Washington Post Cartoonist Quits Over Rejected Sketch of Trump and Bezos


After a 17-year career at the Washington Post, editorial cartoonist Ann Telnaes announced her resignation in a Substack entry on Friday, January 3, claiming that her editor had prevented her from “hold[ing] powerful people and institutions accountable” by rejecting a satirical sketch of a group of United States billionaire executives, including Amazon founder and Post owner Jeff Bezos, offering money bags to President-elect Donald Trump.

The cartoon, which did not get past the draft stage, also depicts Meta founder and CEO Mark Zuckerberg and OpenAI CEO Sam Altman, referencing the three tech executives’ moves to donate $1 million each to Trump’s inauguration fund last month.

Telnaes also drew a bowing Mickey Mouse as a metaphor for ABC News and its parent company Disney agreeing to a $15 million settlement to resolve the defamation lawsuit with Trump last month, and Los Angeles Times owner and pharmaceutical billionaire Patrick Soon-Shiong with a tube of red lipstick and kissy lips in a nod to his move to quash the periodical’s endorsement of Kamala Harris during the presidential race last October.

· · · ·

- **EXERCISES**
A – According to the article on the Washington Post cartoonist's resignation, how long did Ann Telnaes work at the Post?
B – Continue the article on the Washington Post cartoonist's resignation, starting after its final sentence.

- **SUPPLIED INFORMATION**
· · · ·

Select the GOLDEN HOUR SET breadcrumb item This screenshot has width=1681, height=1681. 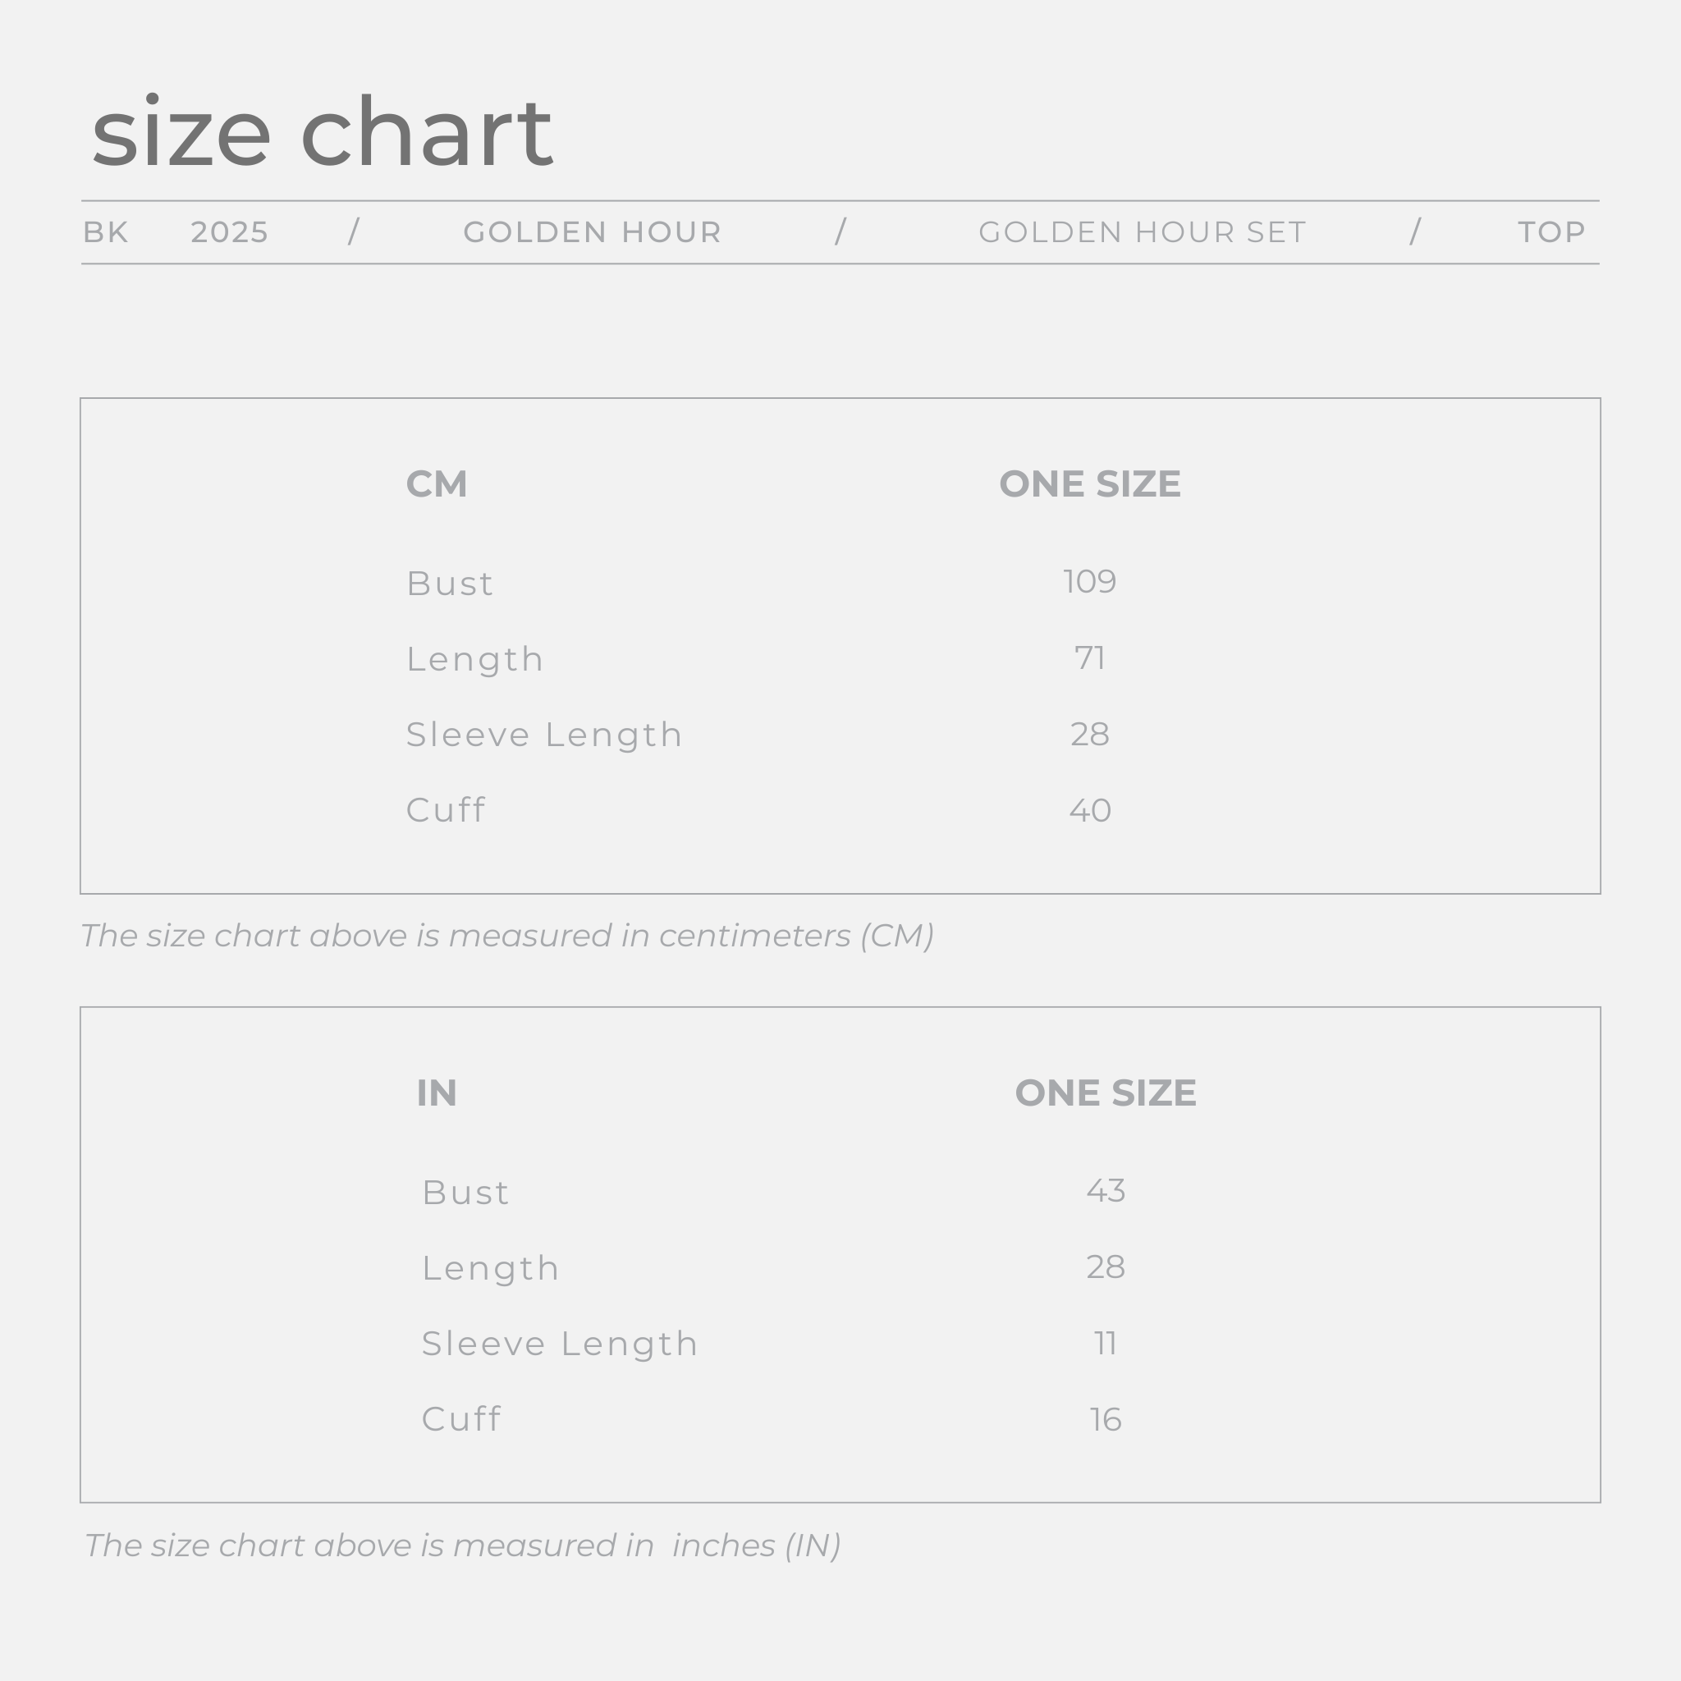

· · · ·

- **ANSWERS BY ITEM**
A – 17 years.

B –
Like Soon-Shiong, Bezos also blocked the Washington Post from endorsing Harris, prompting over 250,000 canceled subscriptions within a week and ire from over a dozen opinions columnists. Today, January 7, the Post laid off roughly 100 employees from its business division, citing financial woes stemming from the killed endorsement.

“I have had editorial feedback and productive conversations — and some differences — about cartoons I have submitted for publication, but in all that time I’ve never had a cartoon killed because of who or what I chose to aim my pen at. Until now,” Telnaes wrote on her Substack, Open Windows.

“As an editorial cartoonist, my job is to hold powerful people and institutions accountable,” she continued, explaining that news organizations and publication owners have a shared public responsibility to nurture a free press, and that “trying to get in the good graces of an autocrat-in-waiting will only result in undermining that free press.”

“For the first time, my editor prevented me from doing that critical job,” Telnaes wrote. “So I have decided to leave the Post.”

In a statement to CNN, Washington Post Opinions Editor David Shipley said he disagreed with Telnaes’s “interpretation of events.”

“Not every editorial judgment is a reflection of a malign force,” he said. “My decision was guided by the fact that we had just published a column on the same topic as the cartoon and had already scheduled another column — this one a satire — for publication. The only bias was against repetition.”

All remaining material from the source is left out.